The upgrade also seemed the perfect opportunity to address some of the shortcomings of the old site theme, which was specifically designed to display pictures, and as the content on this site broadens, that design was showing its weaknesses. This new theme, Plainscape, is more of a generalist, and, as the name implies, it’s plainer, which suits my mood at the moment. If nothing else, the name suits where I’m living. There’s still some tweaking to be done, but this is about what I expect things to look like for the near future. If you miss the old site theme, it lives on over at stills v2.
On the broader subject of upgrades, I’ve been reading with interest Paul Butzi’s recent posts on this topic – here and here. Like Paul, I’ve been avoiding upgrades, and not just upgrades to this blog. I’ve been using the same scanner for at least four years, or is it five; the occasional grinding noise has me worried.

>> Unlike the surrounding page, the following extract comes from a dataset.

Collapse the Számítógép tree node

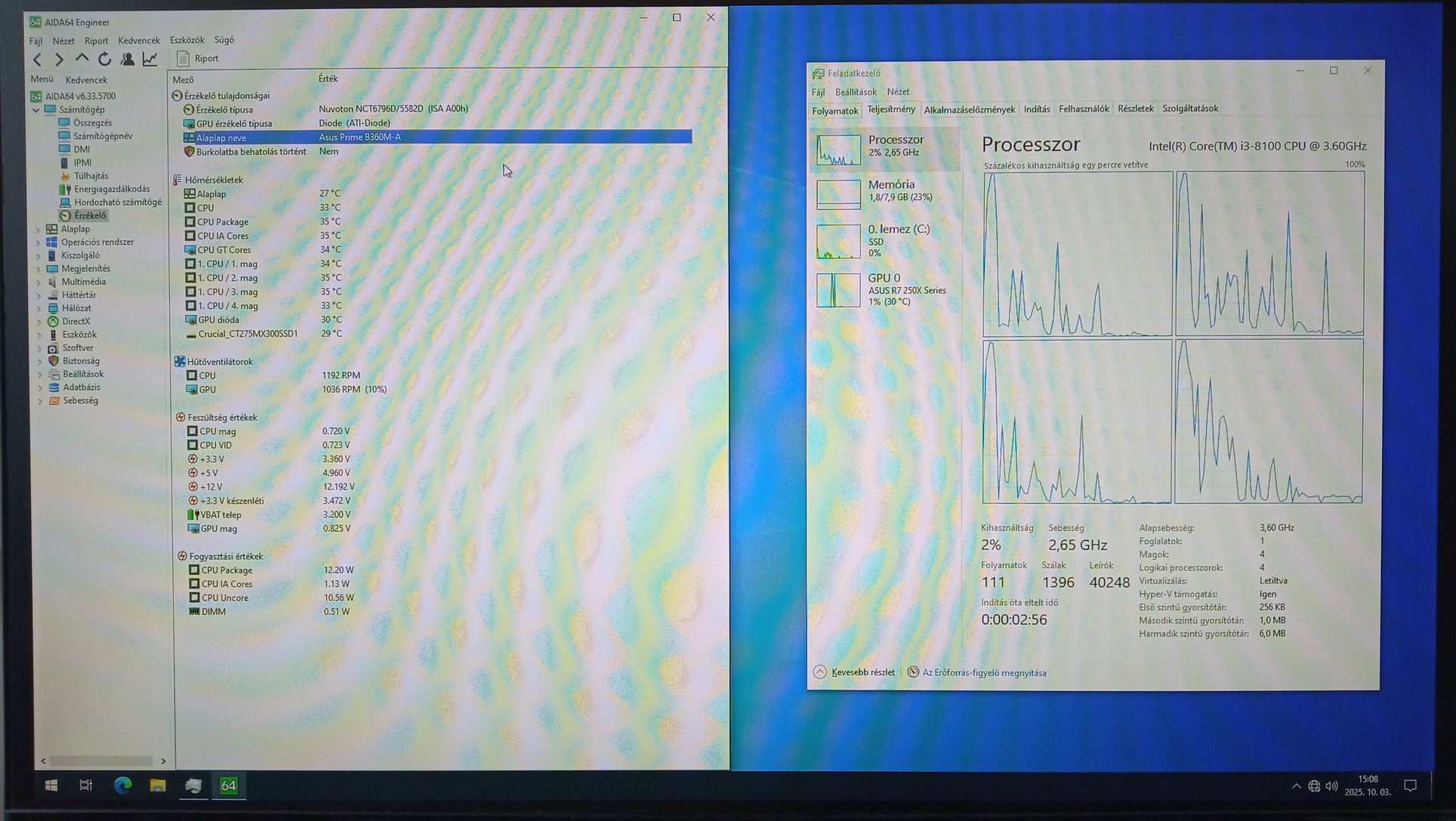click(x=35, y=110)
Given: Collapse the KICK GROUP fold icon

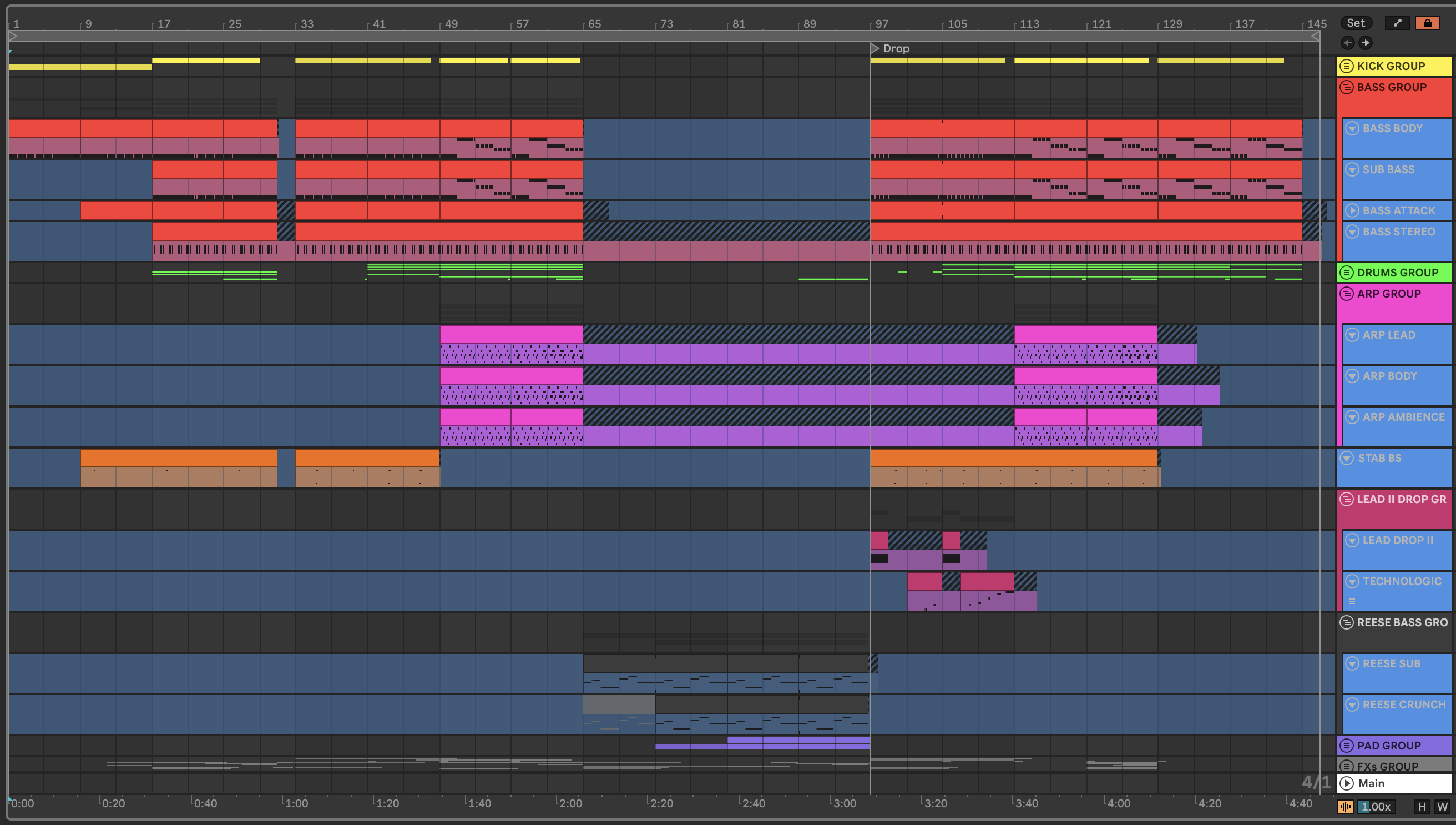Looking at the screenshot, I should (x=1346, y=66).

My Photoshop is still at CS, not CS2, not CS 3, just plain old CS. My computer is a three year old laptop that over heats if I try to use iTunes and PS at the same time. By most accounts, some upgrades are in order, but I delay. For all the problems with this setup, I like know it’s quirks. When it breaks, it’s usually in a way that it’s broken before, which means little time spent researching solutions, which means more time doing the interesting parts of photography. For me that means more time playing with developers and getting to know my lenses.
That’s the dilemma of upgrades, that tension between the time it takes to keep something old and busted running and the time it takes to get the new thing going. If the time it takes to keep the old and busted running is less than the the sum of the time to get the new thing going and the time saved by improved features of the new thing, you don’t upgrade. Of course, in the long run, it doesn’t look good for the old and busted, hence the new WP install. For the moment though, as far as the rest of the infrastructure goes, I think the calculus runs in favor of my old and busted stuff. There just haven’t been that many improvements in film scanners, running iTunes while I work in PS is really just a luxury, and from what I’ve seen of newer versions of PS, I don’t think they are designing new features for B&W photographers. Until something breaks with finality, I’m going to try to keep this old junk running.